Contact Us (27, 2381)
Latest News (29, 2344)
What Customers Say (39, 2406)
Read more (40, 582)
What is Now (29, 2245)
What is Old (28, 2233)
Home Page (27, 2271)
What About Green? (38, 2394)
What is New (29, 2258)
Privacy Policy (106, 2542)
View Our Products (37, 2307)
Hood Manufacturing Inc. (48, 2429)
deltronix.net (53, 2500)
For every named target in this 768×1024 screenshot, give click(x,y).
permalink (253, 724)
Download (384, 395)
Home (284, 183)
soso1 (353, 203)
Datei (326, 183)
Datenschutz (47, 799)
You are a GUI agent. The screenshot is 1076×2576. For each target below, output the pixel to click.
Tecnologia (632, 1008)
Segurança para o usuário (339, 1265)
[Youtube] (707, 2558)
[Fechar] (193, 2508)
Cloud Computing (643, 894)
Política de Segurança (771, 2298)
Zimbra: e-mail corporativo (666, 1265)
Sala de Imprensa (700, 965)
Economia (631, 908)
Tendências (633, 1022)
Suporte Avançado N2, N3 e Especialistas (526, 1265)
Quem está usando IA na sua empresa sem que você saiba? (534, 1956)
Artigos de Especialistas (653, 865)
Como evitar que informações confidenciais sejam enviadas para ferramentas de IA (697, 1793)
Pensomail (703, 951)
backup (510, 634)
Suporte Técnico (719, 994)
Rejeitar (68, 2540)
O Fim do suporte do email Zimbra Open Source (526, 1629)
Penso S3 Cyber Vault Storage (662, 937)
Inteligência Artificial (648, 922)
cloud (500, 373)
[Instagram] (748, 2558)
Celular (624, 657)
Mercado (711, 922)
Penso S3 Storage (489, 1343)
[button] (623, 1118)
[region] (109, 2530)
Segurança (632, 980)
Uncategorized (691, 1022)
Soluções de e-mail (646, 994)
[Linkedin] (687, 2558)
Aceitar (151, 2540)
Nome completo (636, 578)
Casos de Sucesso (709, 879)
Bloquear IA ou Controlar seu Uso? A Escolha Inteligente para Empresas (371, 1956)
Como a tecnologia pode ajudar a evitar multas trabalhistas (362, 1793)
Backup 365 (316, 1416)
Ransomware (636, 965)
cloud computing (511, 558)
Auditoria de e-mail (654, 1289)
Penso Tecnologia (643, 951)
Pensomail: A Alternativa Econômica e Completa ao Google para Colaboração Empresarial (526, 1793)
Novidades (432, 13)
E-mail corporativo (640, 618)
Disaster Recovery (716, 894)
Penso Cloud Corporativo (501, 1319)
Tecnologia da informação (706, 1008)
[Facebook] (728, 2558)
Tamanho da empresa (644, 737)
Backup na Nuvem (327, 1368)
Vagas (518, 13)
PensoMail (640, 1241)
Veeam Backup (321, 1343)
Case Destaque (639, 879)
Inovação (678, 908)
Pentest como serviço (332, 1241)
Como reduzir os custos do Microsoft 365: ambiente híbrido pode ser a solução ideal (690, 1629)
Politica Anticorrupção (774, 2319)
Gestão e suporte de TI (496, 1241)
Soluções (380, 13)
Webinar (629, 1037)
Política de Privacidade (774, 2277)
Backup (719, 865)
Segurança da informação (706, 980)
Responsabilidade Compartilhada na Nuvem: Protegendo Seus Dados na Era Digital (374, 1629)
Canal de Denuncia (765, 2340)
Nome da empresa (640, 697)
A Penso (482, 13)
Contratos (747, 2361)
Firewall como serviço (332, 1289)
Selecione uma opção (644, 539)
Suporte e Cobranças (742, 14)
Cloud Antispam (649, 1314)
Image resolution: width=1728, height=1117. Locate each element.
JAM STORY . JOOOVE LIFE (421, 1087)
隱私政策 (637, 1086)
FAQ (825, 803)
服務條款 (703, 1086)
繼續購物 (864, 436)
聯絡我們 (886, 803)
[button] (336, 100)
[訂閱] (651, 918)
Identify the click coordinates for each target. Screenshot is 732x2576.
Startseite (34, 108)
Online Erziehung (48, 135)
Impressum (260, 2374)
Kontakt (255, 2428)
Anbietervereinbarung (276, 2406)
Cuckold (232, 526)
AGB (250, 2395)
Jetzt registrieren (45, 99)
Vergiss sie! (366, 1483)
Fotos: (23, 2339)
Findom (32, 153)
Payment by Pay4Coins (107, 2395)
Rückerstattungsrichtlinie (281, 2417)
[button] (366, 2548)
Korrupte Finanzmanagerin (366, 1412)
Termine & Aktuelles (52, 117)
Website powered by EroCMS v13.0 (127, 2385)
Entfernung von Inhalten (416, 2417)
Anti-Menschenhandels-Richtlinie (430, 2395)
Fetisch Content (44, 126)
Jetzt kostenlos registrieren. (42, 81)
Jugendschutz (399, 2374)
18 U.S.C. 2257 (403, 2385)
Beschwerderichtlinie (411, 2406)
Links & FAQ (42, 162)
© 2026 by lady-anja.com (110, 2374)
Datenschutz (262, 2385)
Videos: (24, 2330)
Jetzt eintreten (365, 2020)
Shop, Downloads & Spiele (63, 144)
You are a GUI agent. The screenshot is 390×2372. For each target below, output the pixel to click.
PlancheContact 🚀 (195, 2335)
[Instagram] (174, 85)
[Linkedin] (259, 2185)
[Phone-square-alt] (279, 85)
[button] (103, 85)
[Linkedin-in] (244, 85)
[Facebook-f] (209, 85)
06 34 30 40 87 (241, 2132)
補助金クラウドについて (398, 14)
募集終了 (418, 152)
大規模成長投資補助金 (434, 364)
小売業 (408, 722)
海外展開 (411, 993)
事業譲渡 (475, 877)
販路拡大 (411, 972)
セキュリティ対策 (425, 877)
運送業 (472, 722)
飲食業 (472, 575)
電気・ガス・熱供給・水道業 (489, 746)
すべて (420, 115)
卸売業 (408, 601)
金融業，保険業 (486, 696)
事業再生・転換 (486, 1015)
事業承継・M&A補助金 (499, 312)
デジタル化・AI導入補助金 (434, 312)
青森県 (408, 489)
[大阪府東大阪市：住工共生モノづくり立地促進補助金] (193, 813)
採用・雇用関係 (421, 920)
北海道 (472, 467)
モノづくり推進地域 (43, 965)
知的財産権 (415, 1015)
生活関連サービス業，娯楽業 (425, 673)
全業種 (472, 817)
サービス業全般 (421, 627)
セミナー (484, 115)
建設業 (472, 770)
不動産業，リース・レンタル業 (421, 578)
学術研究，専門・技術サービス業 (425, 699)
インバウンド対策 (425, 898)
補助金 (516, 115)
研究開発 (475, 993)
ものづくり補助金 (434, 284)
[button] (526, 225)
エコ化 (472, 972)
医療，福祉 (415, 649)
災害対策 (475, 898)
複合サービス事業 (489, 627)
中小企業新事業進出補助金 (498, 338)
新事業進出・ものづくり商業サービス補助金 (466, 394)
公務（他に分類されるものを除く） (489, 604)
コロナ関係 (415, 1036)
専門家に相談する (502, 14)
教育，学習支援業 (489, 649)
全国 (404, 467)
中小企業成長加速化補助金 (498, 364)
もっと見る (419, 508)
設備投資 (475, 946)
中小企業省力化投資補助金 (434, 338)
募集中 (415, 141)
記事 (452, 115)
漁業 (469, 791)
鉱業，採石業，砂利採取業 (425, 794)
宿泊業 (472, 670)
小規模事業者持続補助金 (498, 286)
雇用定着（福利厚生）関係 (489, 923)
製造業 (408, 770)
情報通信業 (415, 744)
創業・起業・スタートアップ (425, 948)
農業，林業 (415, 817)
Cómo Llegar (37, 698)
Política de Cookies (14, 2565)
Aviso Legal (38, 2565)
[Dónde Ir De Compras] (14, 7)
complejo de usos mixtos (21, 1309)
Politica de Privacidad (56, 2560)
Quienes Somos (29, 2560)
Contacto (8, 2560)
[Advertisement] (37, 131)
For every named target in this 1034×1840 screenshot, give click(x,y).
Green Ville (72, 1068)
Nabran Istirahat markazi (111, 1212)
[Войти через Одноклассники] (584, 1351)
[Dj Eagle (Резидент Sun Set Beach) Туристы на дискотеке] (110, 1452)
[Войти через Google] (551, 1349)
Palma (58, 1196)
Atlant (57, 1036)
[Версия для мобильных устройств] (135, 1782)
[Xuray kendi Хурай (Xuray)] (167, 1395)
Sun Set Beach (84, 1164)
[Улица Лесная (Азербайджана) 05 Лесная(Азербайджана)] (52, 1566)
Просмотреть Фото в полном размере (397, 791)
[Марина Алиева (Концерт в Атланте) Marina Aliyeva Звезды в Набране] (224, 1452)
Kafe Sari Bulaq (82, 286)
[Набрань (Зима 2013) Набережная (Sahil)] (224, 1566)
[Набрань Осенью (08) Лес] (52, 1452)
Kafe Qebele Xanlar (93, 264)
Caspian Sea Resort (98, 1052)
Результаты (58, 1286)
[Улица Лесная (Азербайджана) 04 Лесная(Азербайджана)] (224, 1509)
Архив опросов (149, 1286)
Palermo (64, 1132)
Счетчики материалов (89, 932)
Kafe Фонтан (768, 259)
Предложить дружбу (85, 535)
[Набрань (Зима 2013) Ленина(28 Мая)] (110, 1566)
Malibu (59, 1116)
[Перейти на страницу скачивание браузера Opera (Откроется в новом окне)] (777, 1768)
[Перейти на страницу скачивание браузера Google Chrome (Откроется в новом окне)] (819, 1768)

> [PROBLEM TO SOLVE]
Every line that holds the word "Jetzt" should be copied from the records.

> [SOLUTION FOR THIS TASK]
Jetzt registrieren (45, 99)
Jetzt kostenlos registrieren. (42, 81)
Jetzt eintreten (365, 2020)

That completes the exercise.